For you come to him with your hunger, and you seek him for peace."
-Kahlil Gibran
shared experiences tend to bring people together, so when differences abound can friendship remain and thrive?  i am a firm believer that most lasting and meaningful friendships are based on commonalities.  generally people need to be in a similar place in life, or at a similar level, to unite and furthermore, stay knit together. 
but it seems that while navigating the terrain of adult friendships the wondering that prevails is this: is it possible to maintain a closeness without some certain tangible commonality? while i'd like to think so, it seems harder and harder to come by the older i get.  i'd like to believe that community can be found amongst a vast array of others.  but it seems to be one of the more difficult things to come by.  
authentic community; it also seems that the older i get, it begins to feel more and more beyond reach. there even seems to be a growing disconnect amongst my once solid community of friends.  when i examine the root of the disconnect, one of the few things i can attribute it to is the shifts and changes that come with growing up and beginning new chapters in life, whether it is moving to a new city, getting married, or forming a family. 

not all friendships can endure these changes.  and some potential friendships hesitate to even open the door to a beginning because the differences feel too great.

i think these two things might be some of the most heartbreaking and disappointing parts of growing up, or maybe we chalk it up to facing the decline of human face to face interaction in our culture.  there is so much that is missed out on.

i am so thankful for friendsips that have grown and stretched through the changes of life.  i am thankful for friendships that haven't given up because it was hard. i am thankful for the ones that still share in meaningful conversations over meals, and that let days easily unfold into evenings, without being rushed or feeling forced to part ways, and the ones that fly across states and the country for that matter just to spend a weekend of celebration together, and relish in the hope of more "together" days to come. faithfulness...that is what i love in my friendships.

these sorts of friendships have learnt to fight against the many miles, look past the varied life experiences and the changing personalities that can sometimes threaten and tear at the threads of once close knit friendships.

the hardship of these friendships is that usually to weather the changes you have to let some of the good bits go that used to be there.  and hopefully they are not the really good bits, but you recognize that is part of maintaining some semblance of closeness.

the other side of the coin is as we try to fill in the gaps with new friends, sometimes we choose poorly.  or sometimes the options feel limited and disappointing. and sometimes we have to say good-bye and it's sad, and sometimes they burn out on their own.

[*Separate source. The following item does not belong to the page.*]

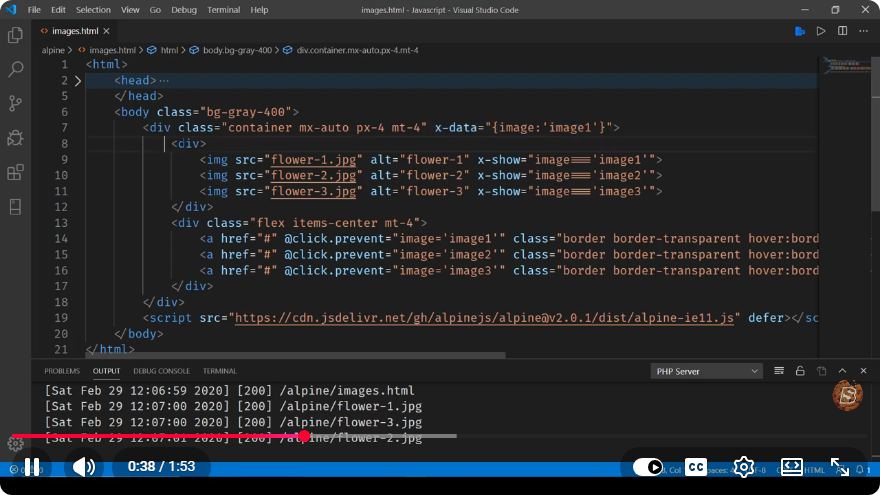Open the PHP Server output channel dropdown
Image resolution: width=880 pixels, height=495 pixels.
(707, 371)
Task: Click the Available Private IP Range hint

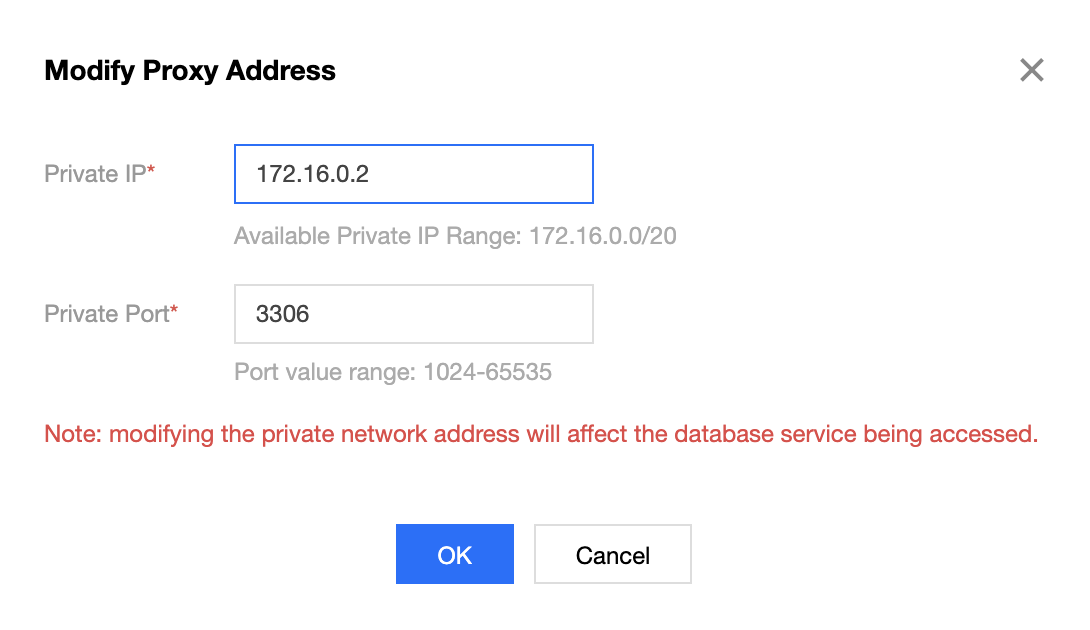Action: 380,237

it will never be as easy as it was.   when you're an adult, and school is behind you, you can't be friends just because you're in the same class or share in the same after school activities anymore.  the simplicity of such friendship is gone.  it's much more complicated than that.

i realized recently how deep my ache for this sort of friendship is in my day to day life.  i don't really have day to day friends anymore.  i have far away friends, i have once and twice a month friends, i have sunday friends, and tuesday evening friends, and hiking friends, and dog park pals, and neighbors, and i have the few and far between friends.

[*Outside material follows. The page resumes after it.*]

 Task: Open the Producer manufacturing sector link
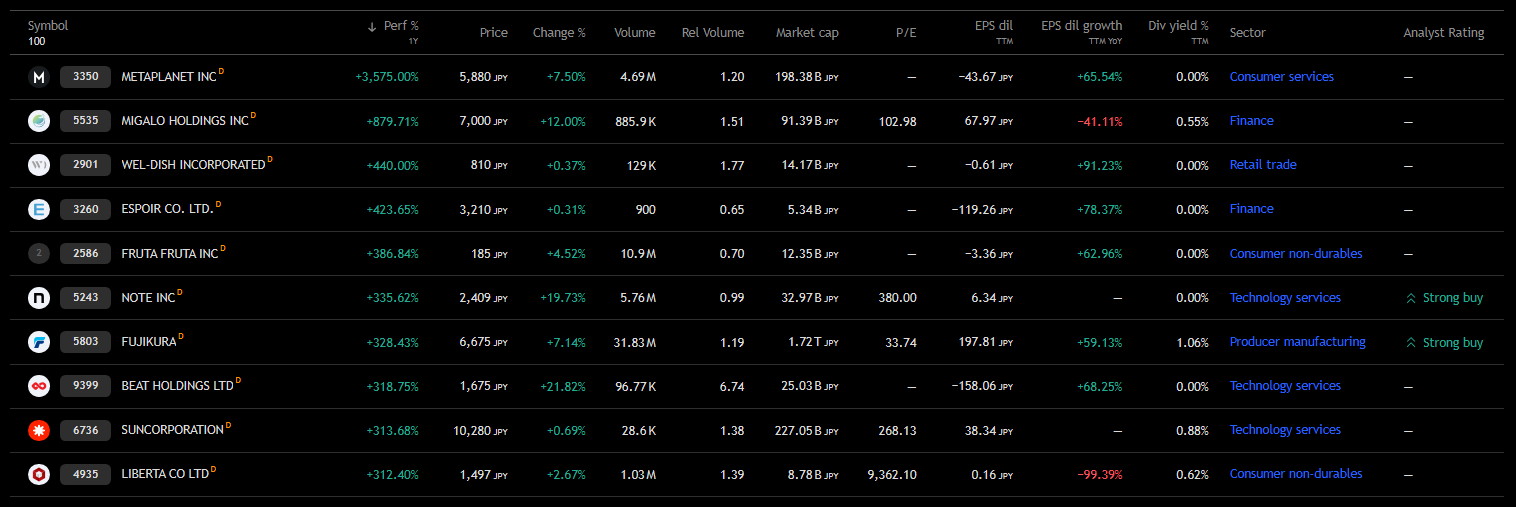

God designed us as relational, and even as an extreme introvert i long for human connection more often than i had ever realized.  when i was sitting in church by myself the other day, a kind gentleman walked up to me, and put his hand on my shoulder.  i turned and as we made eye contact, i immediately recognized the face as one i see playing guitar on stage, and he knew me as the girl in the coffee shop.  he asked me my name, and i knew his, and we shook hands.  i smiled because i was grateful for human connection.  i was thankful to put a name to a face and be noticed and known. and as he walked away, and i turned back to worship, i was overcome by emotion.  our pastor led us through this prayer and i felt such an authentic connection with Jesus in those moments.  knowing consciously He was there next to me with His hand on my shoulder.  that He was my community as well, and this unrest in my heart on friendship is leading me toward the fight for deeper community and connection.

we are all longing for that in some fashion.  we want to be noticed, seen, and known.  but we must fight for it.  we must try. we must not give up.  our culture is dehumanizing our interactions to 150 characters or less.  we have so much more to say, to feel, to share, and to see.

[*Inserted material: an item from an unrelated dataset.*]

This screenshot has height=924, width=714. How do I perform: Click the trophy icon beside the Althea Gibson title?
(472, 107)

let's press on and fight for others and authentic relationships.  they are rare...whether for a season or a lifetime.  friendship is essential to a good life...to a God-centered life.

 "And let your best be for your friend.
If he must know the ebb of your tide, let him know its flood also.
For what is your friend that you should seek him with hours to kill?
Seek him always with hours to live.
For it is his to fill your need, but not your emptiness.
And in the sweetness of friendship let there be laughter, and sharing of pleasures.
For in the dew of little things the heart finds its morning and is refreshed."